Since Chang introduced MV-algebra [7] and Pavelka put residuated lattices into the framework of fuzzy logic [23], researches have increasingly realized that fuzzy logic is an important tool to deal with fuzziness and uncertainty. At this regard, we can try to replace the usual operations on [0, 1] to some more general operations to represent the logical conjunction and implication, and also we can generalize [0, 1] to some more general logical algebras, for example, to residuated lattices and even to commutative unital quantales.

Logical algebra strongly relies on a continuous t-norm and the induced implication operation. In 1985, for F being a continuous t-norm on [0,1], Valverde introduced a concept of F-preorder as a kind of fuzzy orders [27]. For a special complete residuated lattice L, Höhle gave a concept of partial order on an L-underdeterminate set. In [4, 5], for T being a t-norm [0,1], Bodenhofer introduced and studied T-E-orders w.r.t. a T-equivalence relation E. Bělohlávek proposed L-orders, a kind of fuzzy orders, with a complete residuated lattice as the truth value table [1, 2]. In [9, 10], Demirci extended Bodenhofer’s T-E-orders to L-E-orders, from [0,1] to an integral, commutative, complete, quasi monoidal-lattice [8, 17] (an iccqm-lattice, for short) (L, * , ≤) and then studied vague lattices. An L-E-order unifies the notions of T-E-orders [4, 5], L-orders [1, 2] and partial orders on an L-underdeterminate set [16] within the same framework.
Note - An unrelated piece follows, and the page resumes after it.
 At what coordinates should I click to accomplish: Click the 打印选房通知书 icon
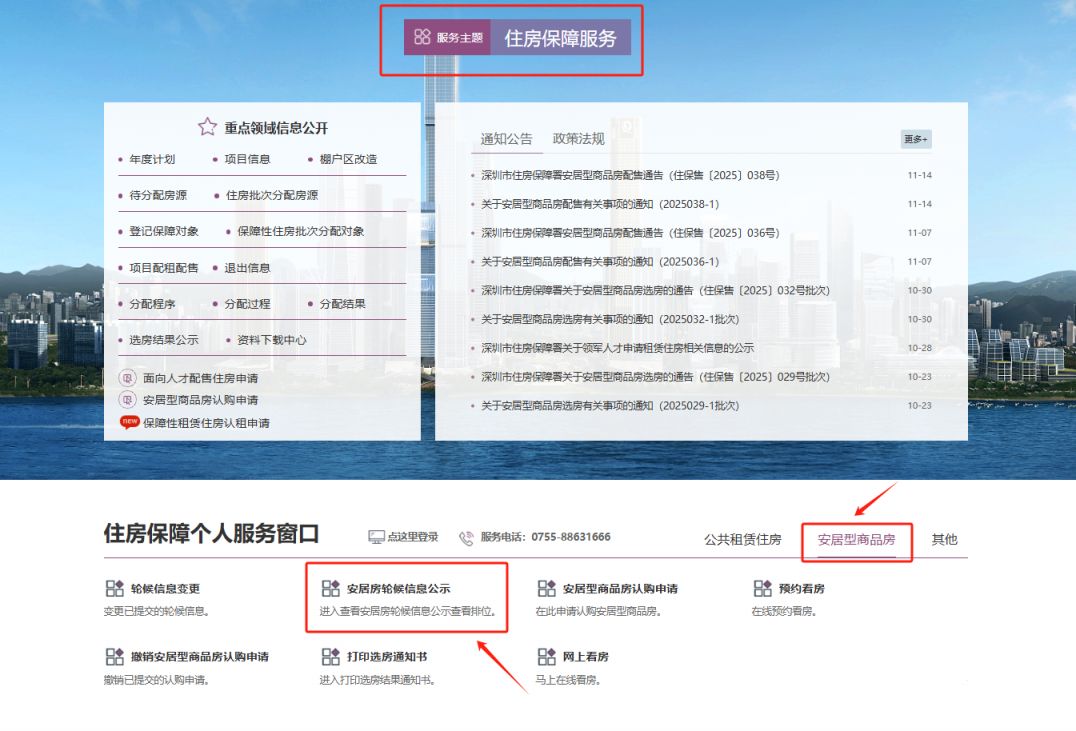328,657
Besides other applications, fuzzy ordered structures are specific fundamental structures to study quantitative domain theory. In [12, 34], for L being a complete Heyting algebra, a kind of fuzzy order, namely the degree functions, was defined and studied by Fan and Zhang, which yields the fuzzy set approach to quantitative domain theory. In [29, 30] and consequently in [21], for Q being a commutative unital quantale, a kind of fuzzy ordered set, called Q-categories, is introduced to study quantitative domain structures, which leads to the enriched category approach to quantitative domain theory via fuzzy sets. Indeed, it is routine to show that the fuzzy order in the sense of Bělohlávek and that in the sense of Fan and Zhang are equivalent to each other (cf. Section 3 in [31]), both of which are special cases of Q-categories.
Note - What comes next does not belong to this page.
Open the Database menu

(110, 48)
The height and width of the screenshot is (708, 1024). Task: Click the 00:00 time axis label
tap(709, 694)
We know that a partial order on a set is a self-reflexive, transitive and antisymmetric binary relation. Accordingly, a fuzzy partial order on a set should be a kind of fuzzy binary relation with certain fuzzy versions of self-reflectivity, transitivity and antisymmetry. Roughly speaking, there are different kinds of fuzzy orders since there are different kinds of fuzzy versions of antisymmetry. While in this paper, let us now focus on the self-reflexivity instead of the antisymmetry.
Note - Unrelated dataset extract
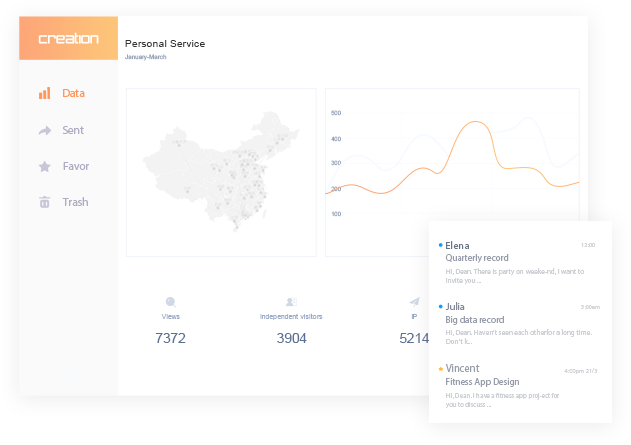Select the Trash menu label
This screenshot has height=445, width=631.
click(75, 202)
Since the classical self-reflexivity of an ordered set (X, ≤) says that “x ≤ x for all x ∈ X”, the self-reflexivity of a fuzzy ordered set (X, e) should say that “e (x, x) is larger than or equal to the truth value” in the truth value table. For example, for case of a residuated lattice L, the axiom is “e (x, x) =1  (∀ x ∈ X)”; and for the case of a unital quantale (Q, k) (k is the unit), the axiom is “e (x, x) ≥ k  (∀ x ∈ X)”. This basic axiom is crucial for further study on the properties and propositional reasoning of related structures. We can see that both of the top element 1 in a residuated lattice and the element k in a unital quantale are the unit of the related t-norm (the conjunction in logical sense), which is the truth value (the minimal true value) in the truth value table. We now have an interesting question, that is,

How can we define and deal with fuzzy orders for the truth value table without a unit (i.e., without an element corresponding to the value of truth)?

This question looks strange since it seems that we can do nothing in dealing with fuzzy structures without the fundamental base of fuzzy logic, while it is really important if we pay more attention to the algebraic features of fuzzy orders within a relatively lax logical framework.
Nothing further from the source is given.